──────── PAGE TEXT
1.50. Furthermore, design limits should be specified for each containment system as well as for each structure and component within each system. Limits should be applied to operating parameters (e. g. maximum coolant temperature and minimum flow rate for air coolers), performance indicators (e. g. maximum closing time for isolation valves and penetration air leakage) and availability

measures (e. g. maximum outage times and minimum numbers of certain items of equipment that must be available).

4.133. The containment structure and its internals provide the first mechanisms for the removal of airborne radioactive material, since they present a large surface area for deposition. The plate-out and desorption factors ascribed to the containment structure should be conservatively based on the best available knowledge of deposition of radionuclides on surfaces. The surfaces of the containment and its internal structures should be decontami — nable to the greatest extent possible.

Containment spray system

4.134. The radionuclide management function of the containment spray system is intended to reduce amounts of airborne radioactive substances by removing them from the containment atmosphere and retaining them in the water of the containment sump or the suppression pool. This serves to limit any radiological consequences resulting from leakage of radioactive material from the containment to the atmosphere in postulated accident conditions.

4.135. Important parameters and factors that should be considered in the design of the containment spray system include spray coverage, spray drop size, drop residence time and the chemical composition of the spray medium. Chemicals should typically be added to the spray water to enhance the removal of radionuclides from the atmosphere. Radioiodine is of particular importance, because of its potential consequences in terms of high specific doses. The chemical additive system should be designed to maximize the dissolution of radioiodine and to maintain the sump chemistry or the suppression pool chemistry such that radioiodine will not be released from solution in the long term following an accident.

4.136. Any chemicals added should be non-corrosive for the materials present in the containment, both in the short term and in the long term after an accident. Corrosion might not only reduce the strength of vital structural components and impair the operation of safety systems but might also generate combustible gases and other undesirable compounds.

4.137. The design of the containment spray systems should be such as to ensure that the probability of spurious actuation is low.

5.49. The management of radionuclides present in the containment after a severe accident is similar to the management of radionuclides in the event of a design basis accident. The aim is still to limit leakage from the containment and to avoid, as far as possible, the creation of unfiltered leakage paths to the environment. The main differences in comparison with design basis accidents are the source term (the magnitudes and physicochemical forms of the radioactive releases to the containment) and the possible unavailability of some containment systems.

5.50. An assessment of possible radioactive releases from the containment should be made for selected severe accident sequences in order to identify any potential weaknesses with regard to the leaktightness of the containment and to determine ways to eliminate them. In this assessment, a best estimate approach should be used to evaluate possible leaks from the containment and the systems that may be unavailable for each specific sequence (such as the potential loss of containment isolation in the event of a plant power blackout).

5.51. For existing plants, any release through the containment vents should be filtered. Moreover, a strategy should be adopted to optimize the effectiveness of passive features (such as the retention capacity of compartments and buildings) and of active systems (such as dynamic confinement by means of an internal filtered ventilation system, if available).
────────────────
──────── DATA LISTING
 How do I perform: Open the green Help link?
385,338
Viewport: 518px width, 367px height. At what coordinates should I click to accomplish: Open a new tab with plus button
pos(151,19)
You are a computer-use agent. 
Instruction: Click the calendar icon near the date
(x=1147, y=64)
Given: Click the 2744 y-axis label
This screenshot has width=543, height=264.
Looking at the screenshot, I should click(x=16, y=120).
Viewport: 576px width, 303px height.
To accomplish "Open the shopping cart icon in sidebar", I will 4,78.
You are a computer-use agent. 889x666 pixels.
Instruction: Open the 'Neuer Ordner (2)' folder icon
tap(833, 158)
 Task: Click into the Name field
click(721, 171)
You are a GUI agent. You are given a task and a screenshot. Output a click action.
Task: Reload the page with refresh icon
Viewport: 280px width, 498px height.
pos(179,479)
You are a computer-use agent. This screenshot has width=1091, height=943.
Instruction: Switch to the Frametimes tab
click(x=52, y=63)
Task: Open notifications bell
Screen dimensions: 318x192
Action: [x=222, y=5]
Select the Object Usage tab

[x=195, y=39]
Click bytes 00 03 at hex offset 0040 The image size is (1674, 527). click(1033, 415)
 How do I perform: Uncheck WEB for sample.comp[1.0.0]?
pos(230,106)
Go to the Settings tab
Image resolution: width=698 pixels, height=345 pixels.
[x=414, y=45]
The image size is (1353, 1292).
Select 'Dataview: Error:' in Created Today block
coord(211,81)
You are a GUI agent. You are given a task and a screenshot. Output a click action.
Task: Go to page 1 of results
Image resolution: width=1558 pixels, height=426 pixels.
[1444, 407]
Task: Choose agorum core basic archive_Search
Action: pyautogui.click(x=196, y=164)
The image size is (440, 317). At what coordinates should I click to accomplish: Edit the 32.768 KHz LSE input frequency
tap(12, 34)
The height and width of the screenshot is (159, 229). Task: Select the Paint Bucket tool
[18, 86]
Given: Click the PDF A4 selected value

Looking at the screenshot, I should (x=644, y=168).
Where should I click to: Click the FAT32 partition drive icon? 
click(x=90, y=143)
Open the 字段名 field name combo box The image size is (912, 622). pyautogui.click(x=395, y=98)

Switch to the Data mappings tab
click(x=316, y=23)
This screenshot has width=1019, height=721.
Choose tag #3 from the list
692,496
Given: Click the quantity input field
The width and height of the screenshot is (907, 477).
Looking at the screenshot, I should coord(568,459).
────────────────
TASK REQUIREMENTS
Write out the passage on containment systems word for word, starting at "4.136. Any chemicals" and ending at "actuation is low.".

RESPONSE AREA
4.136. Any chemicals added should be non-corrosive for the materials present in the containment, both in the short term and in the long term after an accident. Corrosion might not only reduce the strength of vital structural components and impair the operation of safety systems but might also generate combustible gases and other undesirable compounds.

4.137. The design of the containment spray systems should be such as to ensure that the probability of spurious actuation is low.